11.2 The direct line of succession begins in 1899 with the establishment of the Committee on Organization, Conduct, and Expenditures in Executive Departments, first chaired by Louis E. McComas of Maryland. By a resolution of December 15, 1907, this committee was replaced, effective July 1, 1908, by the Select Committee on Expenditures in the Department of State. At the beginning of the 61st Congress (1909), a procedural move initiated by Nelson Aldrich of New York to change numerous select committees into standing committees resulted in the select committee becoming the standing Committee on Expenditures in the Department of State, chaired by Elihu Root of New York. On April 18, 1921, the Senate approved S. Res. 43, 67th Cong., which eliminated approximately 40 standing and select committees and in other ways reformed the committee structure of the Senate. Among the committees eliminated by this resolution were the Committee on Expenditures in the Department of State and nine others that had jurisdiction over expenditures in the Agriculture, Commerce, Interior, Justice, Labor, Navy, Post Office, Treasury, and War Departments. (Of these nine other committees, only the Committee on Expenditures in the Navy Department has left any unprinted records, which, measuring less than 1/4 in., are negligible.) These committees were then replaced by the Committee on Expenditures in Executive Departments, which existed for over 30 years. On March 3, 1952, with the approval of S. Res. 280, 82d Cong., the committee was renamed the Committee on Government Operations, and in the next two decades it established itself as the preeminent investigative body of the Senate. In 1977, the Senate committee structure was once again altered; the Government Operations Committee was renamed the Committee on Governmental Affairs, which in turn received jurisdiction over the U.S. Postal Service, the civil service, and the District of Columbia.

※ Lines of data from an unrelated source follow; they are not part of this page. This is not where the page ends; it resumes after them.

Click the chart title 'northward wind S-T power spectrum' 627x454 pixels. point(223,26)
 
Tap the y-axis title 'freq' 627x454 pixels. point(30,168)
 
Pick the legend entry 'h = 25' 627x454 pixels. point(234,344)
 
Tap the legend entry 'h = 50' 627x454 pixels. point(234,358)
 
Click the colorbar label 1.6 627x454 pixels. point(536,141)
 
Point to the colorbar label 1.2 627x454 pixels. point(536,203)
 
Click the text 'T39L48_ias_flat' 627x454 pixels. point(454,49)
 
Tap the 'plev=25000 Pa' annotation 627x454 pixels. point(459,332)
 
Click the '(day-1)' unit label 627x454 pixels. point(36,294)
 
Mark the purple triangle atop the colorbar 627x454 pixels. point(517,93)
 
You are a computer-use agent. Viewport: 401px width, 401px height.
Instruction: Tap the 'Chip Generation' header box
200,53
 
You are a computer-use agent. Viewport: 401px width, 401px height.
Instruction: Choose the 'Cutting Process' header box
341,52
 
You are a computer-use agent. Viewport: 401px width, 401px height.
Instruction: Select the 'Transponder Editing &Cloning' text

11.3 Committee on Government Operations, United States Senate--50th Anniversary History, 1921-1971 (S. Doc. 31, 92d Cong., 1st sess., Serial 12935-2) provides a brief history of the committee and its predecessor through the 91st Congress.
Bibliographic note: Web version based on Guide to the Records of the United States Senate at the National Archives, 1789-1989: Bicentennial Edition (Doct. No. 100-42). By Robert W. Coren, Mary Rephlo, David Kepley, and Charles South. Washington, DC: National Archives and Records Administration, 1989.